I think lake erie is very under rated for large mouth. I have caught many nice ones out of erie and very rarely do I catch shorts.


----------



## KATKING

id like some tips on fishing burr oak if anyone has any? never fished it before im staying in one of the cabins there by the lodge and i was wondering if anyone had any good tips


----------



## flippin fool

my bet is rest haven or norwalk reservoir #1.


----------



## riverKing

ranger i am willing to bet thats a "slight" exaggeration by someone back when!
Katking i have only fished burr oak from the bank but i have done well on both swimbaits and jignpigs, my best luck has been big swimbaits, on the dam, with a nice wind blowing in right at dark. a boat would make a huge difference, but i would stick with big fish tactics, jigs, swimbaits, maybe some shakey heads.


----------



## madcrappiekids

Intersting...i know there are some big ones in acton, but what about the Ohio River? I have heard good stories about some of the creek arms.


----------



## sisezz73

Madison Lake


----------



## NorthSouthOhioFisherman

liquidsoap said:


> I think lake erie is very under rated for large mouth. I have caught many nice ones out of erie and very rarely do I catch shorts.


Agreed
Erie is best for everything


----------



## NorthSouthOhioFisherman

New guess
One of the La Su An ponds or lake erie...


----------



## MaumeeAngler

what is Ohios current state record for a largemouth? Is it still 13lbs 2oz?


----------



## ohiou_98

MaumeeAngler said:


> what is Ohios current state record for a largemouth? Is it still 13lbs 2oz?

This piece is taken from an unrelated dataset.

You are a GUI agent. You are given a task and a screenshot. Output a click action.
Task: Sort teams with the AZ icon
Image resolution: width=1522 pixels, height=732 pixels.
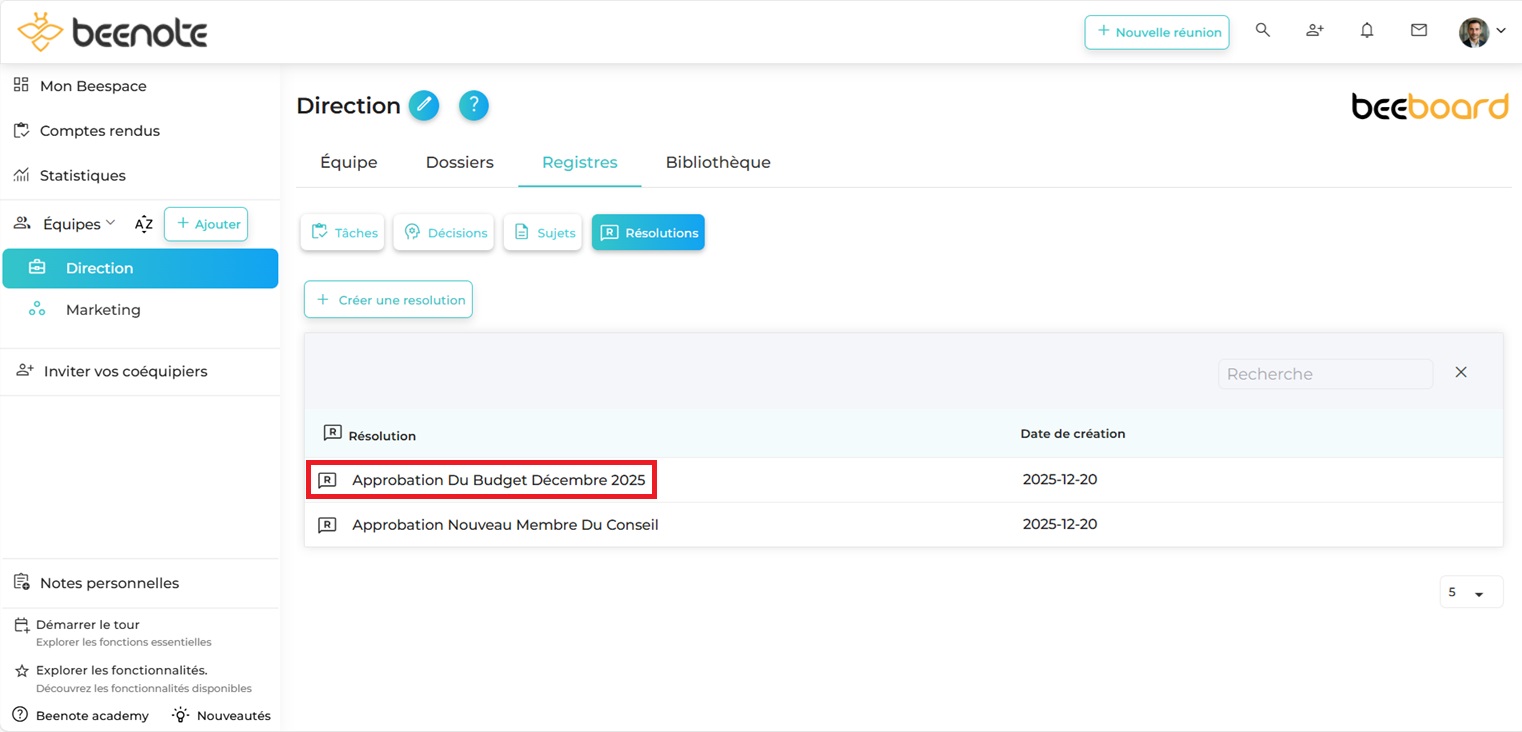[x=144, y=224]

13.13, 25 1/16" Farm Pond Roy Landsberger, Kensington May 26, 1976


----------



## bubba k

My experience is that large quarries hold the biggest Ohio largemouth. I have either caught, seen caught, heard caught, or seen swimming the biggest bass in quarries. Larger quarries are usually deep, clear, provide minimal spawning areas for bass, have limited structure, and are loaded with pan fish. The "minimal spawning" is a good thing because the #s aren't as high, but the size is exceptional. The clear water and limited structure make them spookier so they are harder to catch allowing them to grow BIG. I saw a mount along with pics of bass that went 8, 8.5, and 9 lbs all out of the same quarry. Personally, I've caught numerous 5-7 lbers (more 5s than 7s) out of 3 different quarries while seeing fish that were definately bigger. 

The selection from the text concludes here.